• EXERCISE DETAILS: Edit everything from the first of the rows down to the line containing "(x=16, y=138)", swapping "Click" for "Tap" and keeping all else as is. Omit the pictures from your answer.

··· DATA EXTRACT ···

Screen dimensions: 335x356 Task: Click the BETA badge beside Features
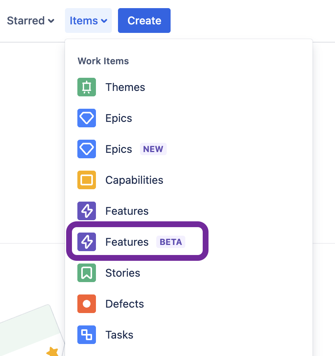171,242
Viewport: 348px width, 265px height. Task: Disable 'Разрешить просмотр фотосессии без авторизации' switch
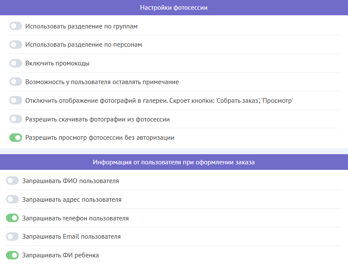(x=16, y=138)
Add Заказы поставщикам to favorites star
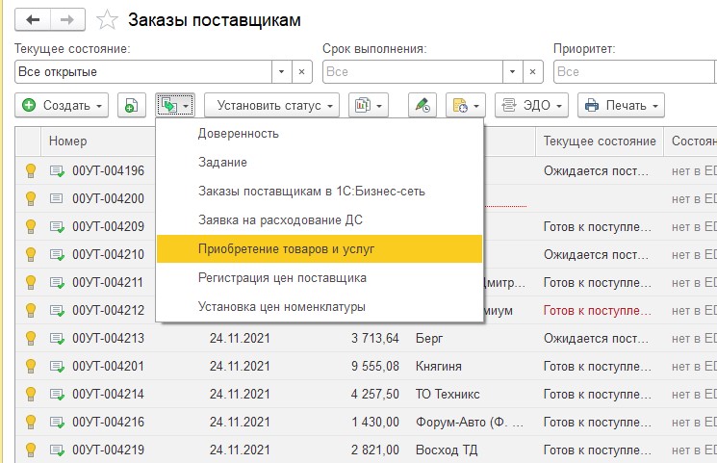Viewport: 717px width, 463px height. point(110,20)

···

• RESPONSE TO THE TASK:
Screen dimensions: 335x356 Task: Tap the BETA badge beside Features
171,242
Viewport: 348px width, 265px height. Task: Disable 'Разрешить просмотр фотосессии без авторизации' switch
(x=16, y=138)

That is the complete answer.